Also see the FAQ sections under Counseling and Policy

  • Acquaintance Rape: Sexual assault committed by someone known to the survivor. This could include neighbors, family friends, etc.
  • Bystander Intervention: Bystander Intervention is a social science model that predicts that most people are unlikely to help others in certain situations. A bystander is anyone who observes an emergency or a situation that looks like someone could use some help. They must then decide if they are comfortable stepping in and offering assistance. Bystander Intervention programs teach people to overcome their resistance to checking in and helping out.
  • Child Sexual Abuse: An adult or older peer coercing a child into sexual activity. Child Sexual Abuse can be overt and covert, as well as physical, emotional, verbal and auditory.
  • Coercion: Using pressure or manipulation to get another person to engage in a sexual act. Coercion restricts someone from being able to give consent freely and voluntarily.
  • Consent: Permission for something to happen or agreement to do something based on a shared understanding of circumstances.

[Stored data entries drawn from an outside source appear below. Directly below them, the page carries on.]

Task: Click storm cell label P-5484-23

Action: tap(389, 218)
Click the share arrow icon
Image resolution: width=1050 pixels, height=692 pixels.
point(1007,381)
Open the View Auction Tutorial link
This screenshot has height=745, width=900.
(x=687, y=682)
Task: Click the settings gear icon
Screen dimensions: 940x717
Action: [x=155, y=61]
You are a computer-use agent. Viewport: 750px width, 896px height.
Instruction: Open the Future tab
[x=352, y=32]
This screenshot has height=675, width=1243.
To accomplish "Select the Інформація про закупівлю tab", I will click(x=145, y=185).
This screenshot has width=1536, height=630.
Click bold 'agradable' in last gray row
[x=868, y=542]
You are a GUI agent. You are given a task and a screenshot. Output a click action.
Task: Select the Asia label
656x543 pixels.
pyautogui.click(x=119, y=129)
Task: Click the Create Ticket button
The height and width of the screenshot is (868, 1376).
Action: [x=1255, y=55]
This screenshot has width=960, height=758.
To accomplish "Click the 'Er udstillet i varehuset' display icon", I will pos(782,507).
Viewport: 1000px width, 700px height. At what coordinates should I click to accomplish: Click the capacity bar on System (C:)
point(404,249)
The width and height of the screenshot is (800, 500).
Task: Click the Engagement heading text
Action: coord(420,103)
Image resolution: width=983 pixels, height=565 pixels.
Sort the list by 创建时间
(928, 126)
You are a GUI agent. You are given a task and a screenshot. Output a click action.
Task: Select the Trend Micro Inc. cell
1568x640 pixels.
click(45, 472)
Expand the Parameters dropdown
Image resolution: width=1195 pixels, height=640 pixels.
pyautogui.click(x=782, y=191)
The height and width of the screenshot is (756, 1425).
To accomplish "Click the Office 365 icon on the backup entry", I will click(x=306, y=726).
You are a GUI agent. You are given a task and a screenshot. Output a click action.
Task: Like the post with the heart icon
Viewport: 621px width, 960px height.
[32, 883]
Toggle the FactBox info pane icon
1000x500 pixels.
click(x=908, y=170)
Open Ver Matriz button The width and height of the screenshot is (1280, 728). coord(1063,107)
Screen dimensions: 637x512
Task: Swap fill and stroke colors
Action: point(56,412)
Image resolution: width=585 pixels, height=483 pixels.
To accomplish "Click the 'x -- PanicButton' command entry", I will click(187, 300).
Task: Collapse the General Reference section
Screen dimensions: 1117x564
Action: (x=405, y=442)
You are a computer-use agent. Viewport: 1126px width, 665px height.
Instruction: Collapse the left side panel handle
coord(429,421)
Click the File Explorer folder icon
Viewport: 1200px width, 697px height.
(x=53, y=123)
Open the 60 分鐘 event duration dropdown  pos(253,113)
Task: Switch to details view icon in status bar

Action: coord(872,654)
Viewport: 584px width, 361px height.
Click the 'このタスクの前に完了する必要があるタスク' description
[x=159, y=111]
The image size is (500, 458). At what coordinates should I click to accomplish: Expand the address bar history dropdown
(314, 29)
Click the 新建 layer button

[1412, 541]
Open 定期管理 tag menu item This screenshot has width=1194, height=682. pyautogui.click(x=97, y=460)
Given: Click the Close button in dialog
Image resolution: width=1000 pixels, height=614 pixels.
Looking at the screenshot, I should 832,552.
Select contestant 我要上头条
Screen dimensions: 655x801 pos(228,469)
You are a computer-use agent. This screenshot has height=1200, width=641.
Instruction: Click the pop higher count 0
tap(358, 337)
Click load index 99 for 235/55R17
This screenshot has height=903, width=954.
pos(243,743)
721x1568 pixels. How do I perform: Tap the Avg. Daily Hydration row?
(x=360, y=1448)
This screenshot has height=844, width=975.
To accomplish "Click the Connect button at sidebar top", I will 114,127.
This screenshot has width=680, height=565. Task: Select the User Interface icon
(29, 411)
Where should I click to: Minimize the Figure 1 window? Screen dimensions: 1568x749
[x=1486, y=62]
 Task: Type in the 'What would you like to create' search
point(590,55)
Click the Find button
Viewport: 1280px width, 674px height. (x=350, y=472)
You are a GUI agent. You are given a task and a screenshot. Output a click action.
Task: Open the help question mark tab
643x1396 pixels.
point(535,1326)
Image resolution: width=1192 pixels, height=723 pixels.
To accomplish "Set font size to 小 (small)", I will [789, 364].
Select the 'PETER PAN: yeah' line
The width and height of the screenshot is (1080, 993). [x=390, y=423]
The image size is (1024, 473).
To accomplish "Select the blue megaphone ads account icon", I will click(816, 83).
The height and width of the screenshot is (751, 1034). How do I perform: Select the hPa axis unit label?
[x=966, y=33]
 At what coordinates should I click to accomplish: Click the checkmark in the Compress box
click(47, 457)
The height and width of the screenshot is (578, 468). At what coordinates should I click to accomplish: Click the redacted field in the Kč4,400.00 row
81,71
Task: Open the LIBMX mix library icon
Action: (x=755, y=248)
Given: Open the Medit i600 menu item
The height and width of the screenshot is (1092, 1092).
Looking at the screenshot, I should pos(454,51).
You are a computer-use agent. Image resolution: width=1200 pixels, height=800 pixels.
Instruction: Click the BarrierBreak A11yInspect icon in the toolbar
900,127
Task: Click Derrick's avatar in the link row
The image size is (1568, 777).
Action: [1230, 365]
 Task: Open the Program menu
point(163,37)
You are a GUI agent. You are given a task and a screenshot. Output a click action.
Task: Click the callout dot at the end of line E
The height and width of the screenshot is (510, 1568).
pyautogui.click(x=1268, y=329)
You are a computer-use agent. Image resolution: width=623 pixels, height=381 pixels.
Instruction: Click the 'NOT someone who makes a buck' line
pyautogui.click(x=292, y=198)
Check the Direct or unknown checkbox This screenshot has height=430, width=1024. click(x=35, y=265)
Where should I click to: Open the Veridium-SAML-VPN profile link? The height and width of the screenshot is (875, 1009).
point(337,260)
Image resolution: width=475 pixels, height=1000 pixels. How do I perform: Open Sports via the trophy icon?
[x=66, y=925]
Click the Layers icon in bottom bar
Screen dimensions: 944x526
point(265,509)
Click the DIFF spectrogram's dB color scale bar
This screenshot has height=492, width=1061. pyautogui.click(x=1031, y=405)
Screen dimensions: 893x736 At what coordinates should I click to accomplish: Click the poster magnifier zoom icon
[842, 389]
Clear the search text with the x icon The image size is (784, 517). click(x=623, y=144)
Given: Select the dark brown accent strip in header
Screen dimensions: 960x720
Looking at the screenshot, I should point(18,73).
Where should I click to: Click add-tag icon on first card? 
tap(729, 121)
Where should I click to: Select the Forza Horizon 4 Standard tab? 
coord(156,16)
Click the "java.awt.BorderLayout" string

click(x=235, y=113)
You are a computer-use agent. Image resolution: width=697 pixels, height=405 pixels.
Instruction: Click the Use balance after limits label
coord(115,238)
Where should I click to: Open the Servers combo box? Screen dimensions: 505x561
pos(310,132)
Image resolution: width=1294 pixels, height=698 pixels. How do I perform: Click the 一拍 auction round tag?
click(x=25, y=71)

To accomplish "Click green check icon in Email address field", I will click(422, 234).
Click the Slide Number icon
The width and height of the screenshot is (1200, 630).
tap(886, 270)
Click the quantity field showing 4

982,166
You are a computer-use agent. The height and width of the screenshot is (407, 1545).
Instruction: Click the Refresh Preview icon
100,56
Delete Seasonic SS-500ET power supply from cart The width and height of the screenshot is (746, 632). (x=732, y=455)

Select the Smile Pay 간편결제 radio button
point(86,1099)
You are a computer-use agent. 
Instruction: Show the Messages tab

Legal consent in given voluntarily and soberly.
  • Coping: A strategy used to manage pain and release stress.
  • Cyber Bullying: The use of electronic communication to bully a person, typically by sending messages of an intimidating or threatening nature, often times anonymously.
  • Date Rape: Sexual assault committed by someone with whom the survivor has a previous or current romantic relationship.
  • Disclosure: Refers to the disclosure, or the admission, of an experience of sexual violence to another person, often an adult or a helping professional.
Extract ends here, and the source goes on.